**EXERCISE:**
Count how many lines in the entries below hold "header". Only the number belongs in the answer.

Stored data entries
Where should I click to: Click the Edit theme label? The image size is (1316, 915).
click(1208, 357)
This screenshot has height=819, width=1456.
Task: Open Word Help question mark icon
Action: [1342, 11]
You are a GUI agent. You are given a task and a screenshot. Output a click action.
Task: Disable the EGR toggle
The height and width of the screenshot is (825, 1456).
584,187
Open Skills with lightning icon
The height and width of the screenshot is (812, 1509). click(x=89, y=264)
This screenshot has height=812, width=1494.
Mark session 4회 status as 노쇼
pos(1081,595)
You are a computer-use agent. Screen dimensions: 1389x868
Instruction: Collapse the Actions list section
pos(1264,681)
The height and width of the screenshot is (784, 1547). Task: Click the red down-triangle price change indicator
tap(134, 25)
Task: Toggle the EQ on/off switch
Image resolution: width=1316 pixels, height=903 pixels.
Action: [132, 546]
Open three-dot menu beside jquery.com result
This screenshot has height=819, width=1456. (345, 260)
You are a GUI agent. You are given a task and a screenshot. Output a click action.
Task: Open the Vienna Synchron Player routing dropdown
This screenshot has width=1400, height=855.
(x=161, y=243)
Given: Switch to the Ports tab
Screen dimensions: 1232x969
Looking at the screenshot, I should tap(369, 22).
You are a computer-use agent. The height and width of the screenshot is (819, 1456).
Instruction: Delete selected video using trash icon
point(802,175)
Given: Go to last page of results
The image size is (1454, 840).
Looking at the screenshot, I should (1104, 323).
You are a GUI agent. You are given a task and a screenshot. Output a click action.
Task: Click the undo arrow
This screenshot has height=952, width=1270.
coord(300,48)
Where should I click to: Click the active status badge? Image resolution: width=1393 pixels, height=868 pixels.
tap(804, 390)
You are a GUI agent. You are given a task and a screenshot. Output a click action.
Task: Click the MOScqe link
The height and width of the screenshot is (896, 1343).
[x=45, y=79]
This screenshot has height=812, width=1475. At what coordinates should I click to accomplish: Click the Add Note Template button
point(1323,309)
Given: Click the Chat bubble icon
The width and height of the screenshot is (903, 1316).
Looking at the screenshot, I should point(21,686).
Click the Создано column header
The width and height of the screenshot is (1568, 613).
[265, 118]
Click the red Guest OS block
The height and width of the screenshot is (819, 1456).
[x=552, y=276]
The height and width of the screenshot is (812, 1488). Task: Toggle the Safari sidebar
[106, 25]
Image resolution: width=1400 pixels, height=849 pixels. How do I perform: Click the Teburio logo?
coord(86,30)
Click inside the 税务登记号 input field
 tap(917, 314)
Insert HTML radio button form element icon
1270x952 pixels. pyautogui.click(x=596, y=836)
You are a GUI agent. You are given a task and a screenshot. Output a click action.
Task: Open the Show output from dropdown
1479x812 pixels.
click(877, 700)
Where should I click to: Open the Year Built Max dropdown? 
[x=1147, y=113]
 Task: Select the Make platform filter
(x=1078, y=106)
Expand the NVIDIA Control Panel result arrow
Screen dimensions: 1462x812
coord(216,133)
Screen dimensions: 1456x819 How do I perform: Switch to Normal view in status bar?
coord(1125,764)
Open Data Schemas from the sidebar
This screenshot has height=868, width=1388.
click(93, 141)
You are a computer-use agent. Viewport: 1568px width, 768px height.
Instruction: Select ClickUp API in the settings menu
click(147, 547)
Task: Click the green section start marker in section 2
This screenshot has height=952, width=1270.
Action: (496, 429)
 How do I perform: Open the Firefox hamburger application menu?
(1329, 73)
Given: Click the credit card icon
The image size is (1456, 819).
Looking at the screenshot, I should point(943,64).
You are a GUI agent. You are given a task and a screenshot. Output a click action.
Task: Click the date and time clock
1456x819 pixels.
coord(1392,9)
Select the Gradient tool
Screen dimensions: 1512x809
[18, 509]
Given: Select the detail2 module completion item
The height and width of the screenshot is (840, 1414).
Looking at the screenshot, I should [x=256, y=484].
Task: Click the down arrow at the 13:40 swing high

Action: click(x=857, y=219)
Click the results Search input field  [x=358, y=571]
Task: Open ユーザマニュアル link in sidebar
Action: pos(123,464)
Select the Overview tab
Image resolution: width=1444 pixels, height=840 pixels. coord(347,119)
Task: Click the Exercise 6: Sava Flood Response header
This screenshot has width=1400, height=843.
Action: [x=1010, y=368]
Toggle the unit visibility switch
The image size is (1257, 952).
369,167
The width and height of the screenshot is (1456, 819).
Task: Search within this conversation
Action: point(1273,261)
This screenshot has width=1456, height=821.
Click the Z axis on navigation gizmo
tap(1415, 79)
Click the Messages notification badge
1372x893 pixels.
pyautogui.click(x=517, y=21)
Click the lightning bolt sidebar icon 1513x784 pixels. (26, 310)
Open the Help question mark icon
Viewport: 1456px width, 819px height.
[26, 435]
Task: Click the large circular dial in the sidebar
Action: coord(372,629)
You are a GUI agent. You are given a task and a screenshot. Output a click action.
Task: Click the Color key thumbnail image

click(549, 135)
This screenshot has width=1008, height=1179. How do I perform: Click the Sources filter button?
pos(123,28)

**REPLY:**
2